SELECT pg_database.datname,
       pg_size_pretty(pg_database_size(pg_database.datname)) AS size
FROM pg_database
ORDER BY pg_database_size(pg_database.datname) DESC;

Deploy Additional Clusters

The repository includes a template YAML file to deploy more PostgreSQL clusters.

View the template:

cat pg-cluster.yml

Deploy a new cluster:

kubectl apply -f pg-cluster.yml

This creates a separate PostgreSQL cluster with its own storage and resources.

Cleanup

Delete a Single Cluster

kubectl delete cluster pg-cluster -n postgres

This deletes pods and services but preserves PVCs (data).

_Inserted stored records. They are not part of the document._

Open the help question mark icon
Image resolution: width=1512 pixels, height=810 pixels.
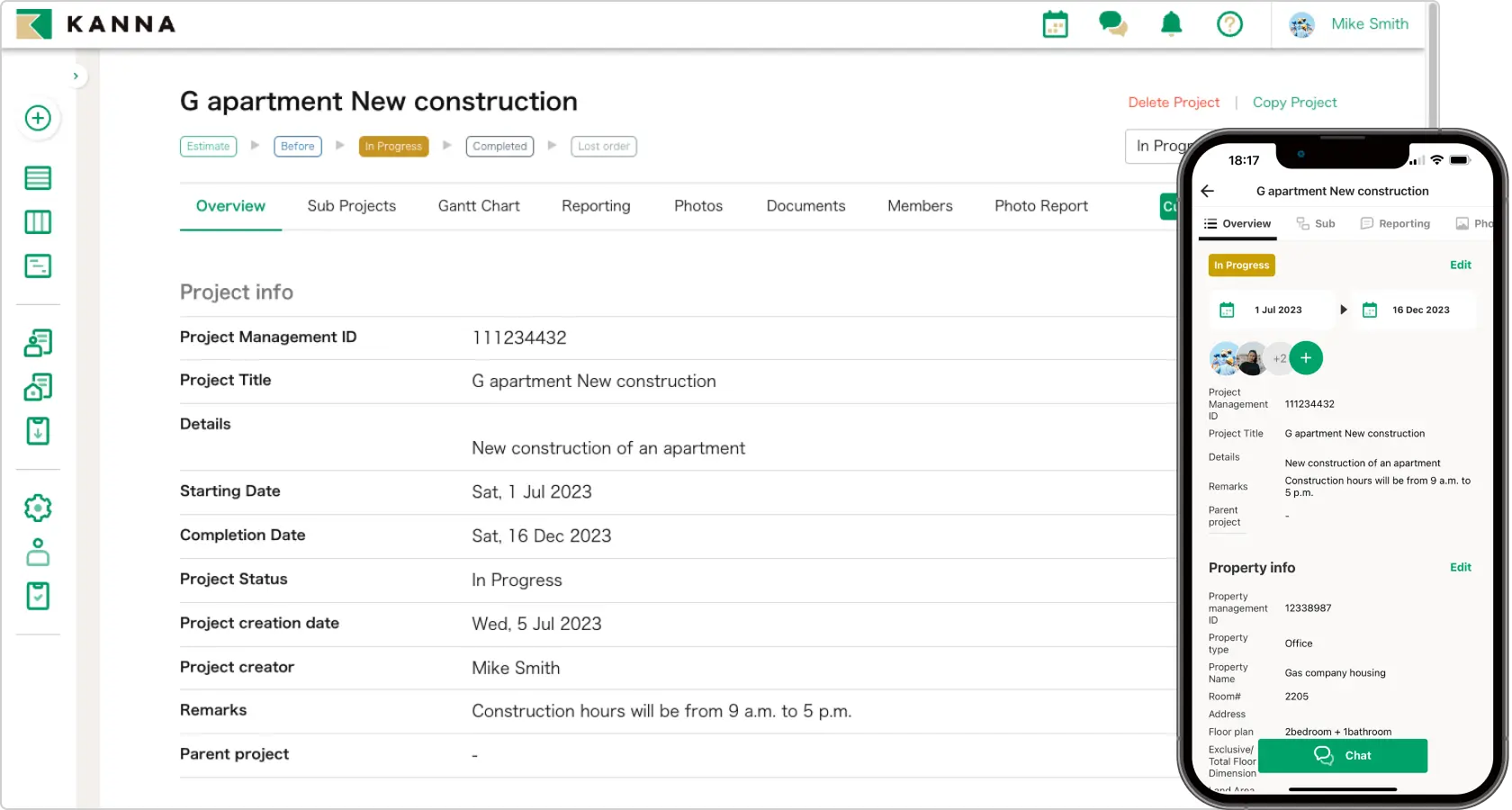pyautogui.click(x=1229, y=24)
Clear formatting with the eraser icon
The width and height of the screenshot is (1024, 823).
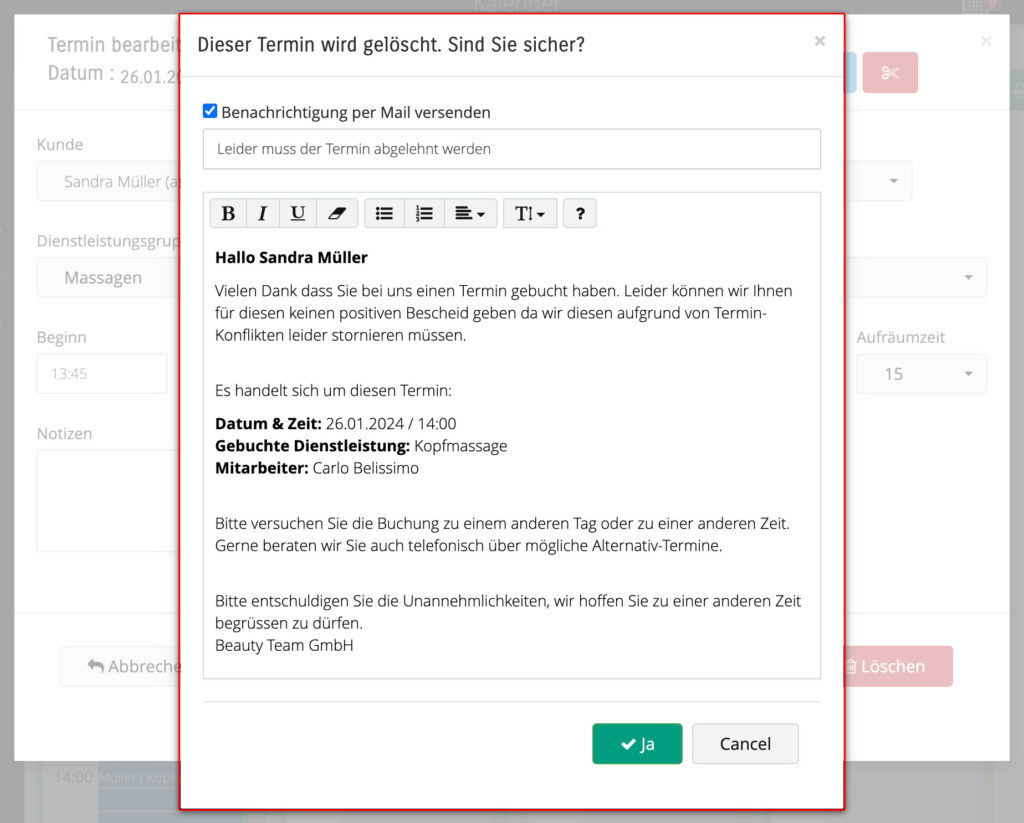[x=336, y=213]
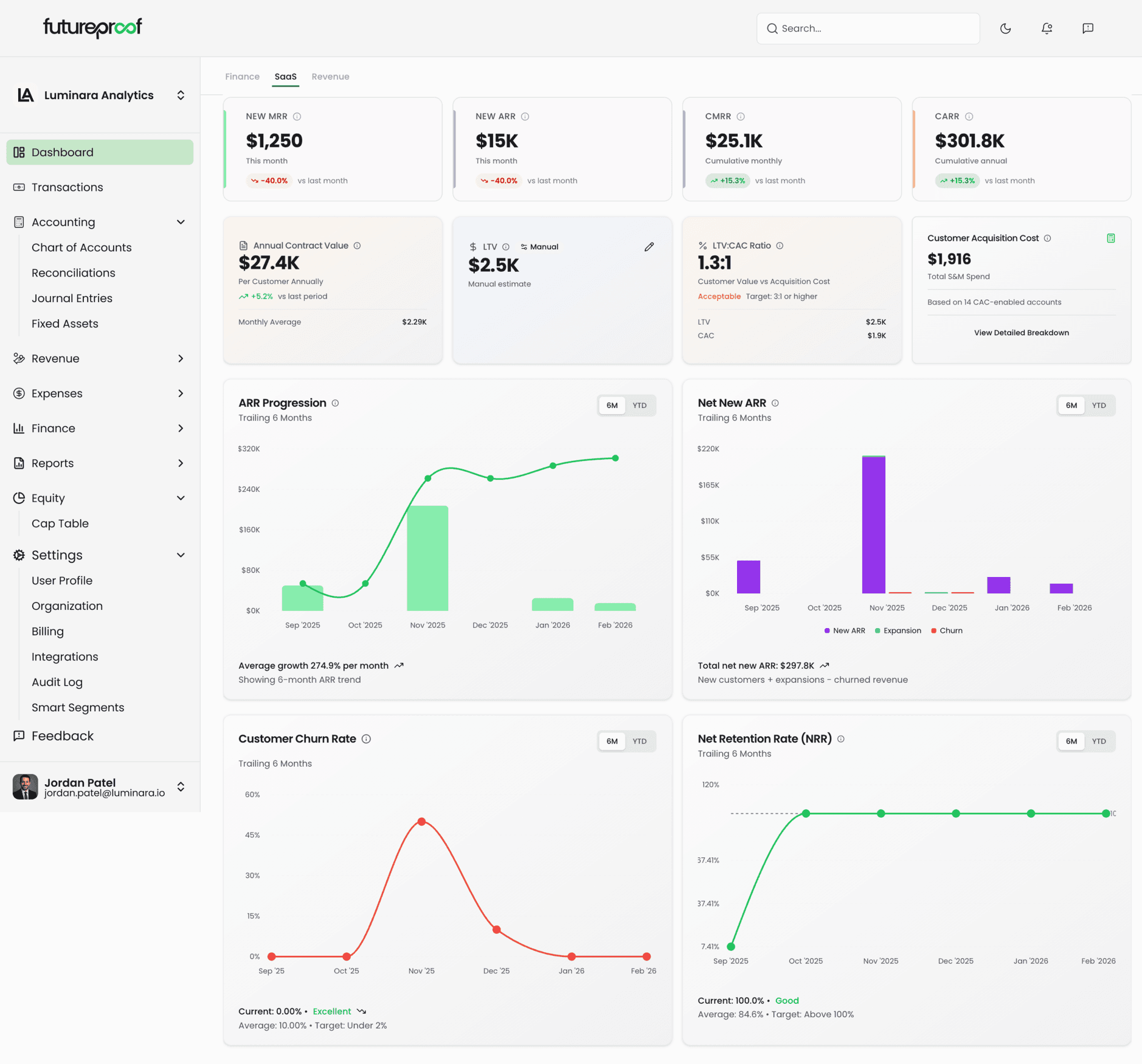Switch to the Revenue tab

(330, 76)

Delete Everything Including Data

kubectl delete cluster pg-cluster -n postgres
kubectl delete pvc -n postgres --all

Useful Queries for Monitoring

Connect to the database and run these queries:

Active Connections

SELECT count(*) FROM pg_stat_activity
WHERE state = 'active';

Long Running Queries

SELECT pid, now() - pg_stat_activity.query_start AS duration, query
FROM pg_stat_activity
WHERE state = 'active'
  AND now() - pg_stat_activity.query_start > interval '5 minutes'
ORDER BY duration DESC;

Database Cache Hit Ratio

SELECT sum(heap_blks_read) as heap_read,
       sum(heap_blks_hit) as heap_hit,
       sum(heap_blks_hit) / (sum(heap_blks_hit) + sum(heap_blks_read)) * 100 as cache_hit_ratio
FROM pg_statio_user_tables;

Table Sizes

SELECT schemaname, tablename,
       pg_size_pretty(pg_total_relation_size(schemaname||'.'||tablename)) AS size
FROM pg_tables
WHERE schemaname NOT IN ('pg_catalog', 'information_schema')
ORDER BY pg_total_relation_size(schemaname||'.'||tablename) DESC
LIMIT 10;

Getting Started

For installation instructions and deployment details, see the README files in the script repository.